[Pixel coordinate grounding data]

- Opening Delimiter -

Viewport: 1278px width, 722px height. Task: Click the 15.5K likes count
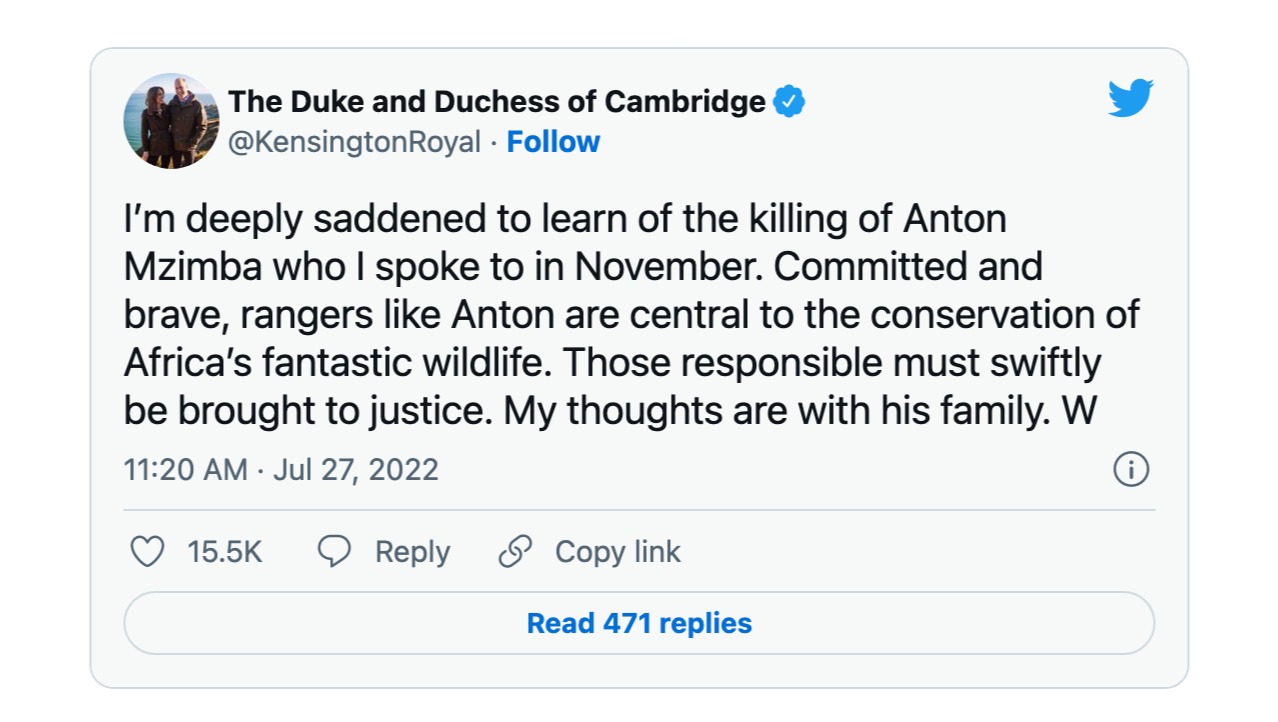[225, 552]
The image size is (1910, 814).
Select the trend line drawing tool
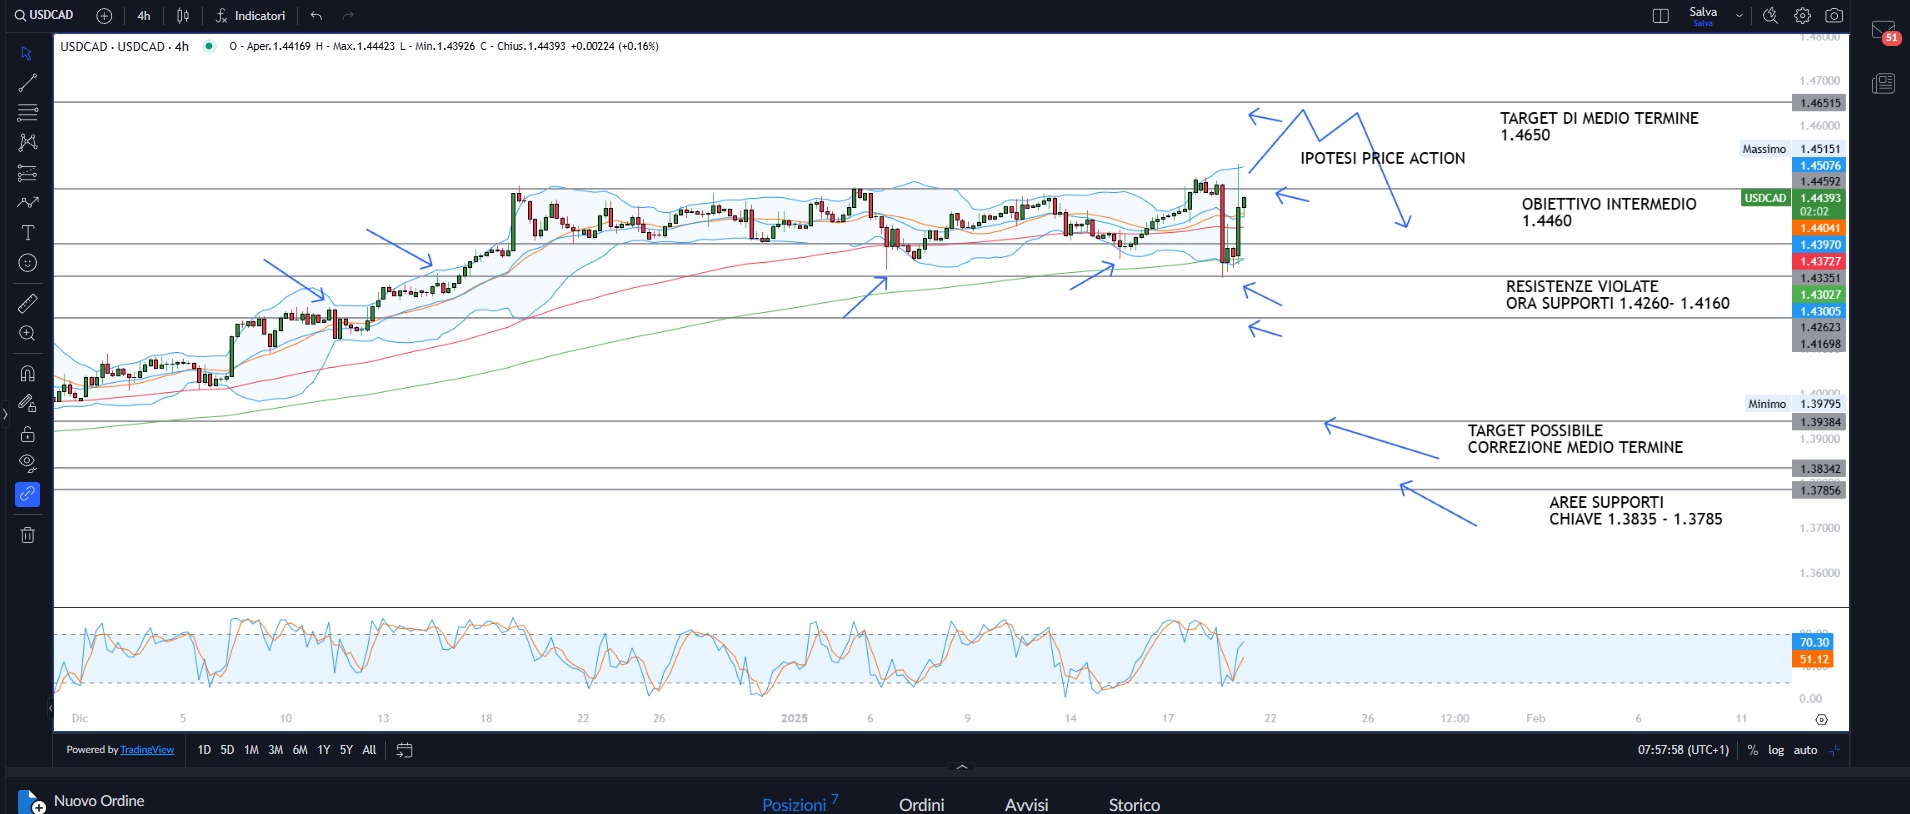pyautogui.click(x=28, y=83)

- Closing Delimiter -

> **ACTIVITY**: Your task is to repeat the records exactly. Images do not belong in the copy.

> **ANSWER FOR THIS EXERCISE**:
Viewport: 1278px width, 722px height. Task: Click the 15.5K likes count
[225, 552]
The image size is (1910, 814).
Select the trend line drawing tool
pyautogui.click(x=28, y=83)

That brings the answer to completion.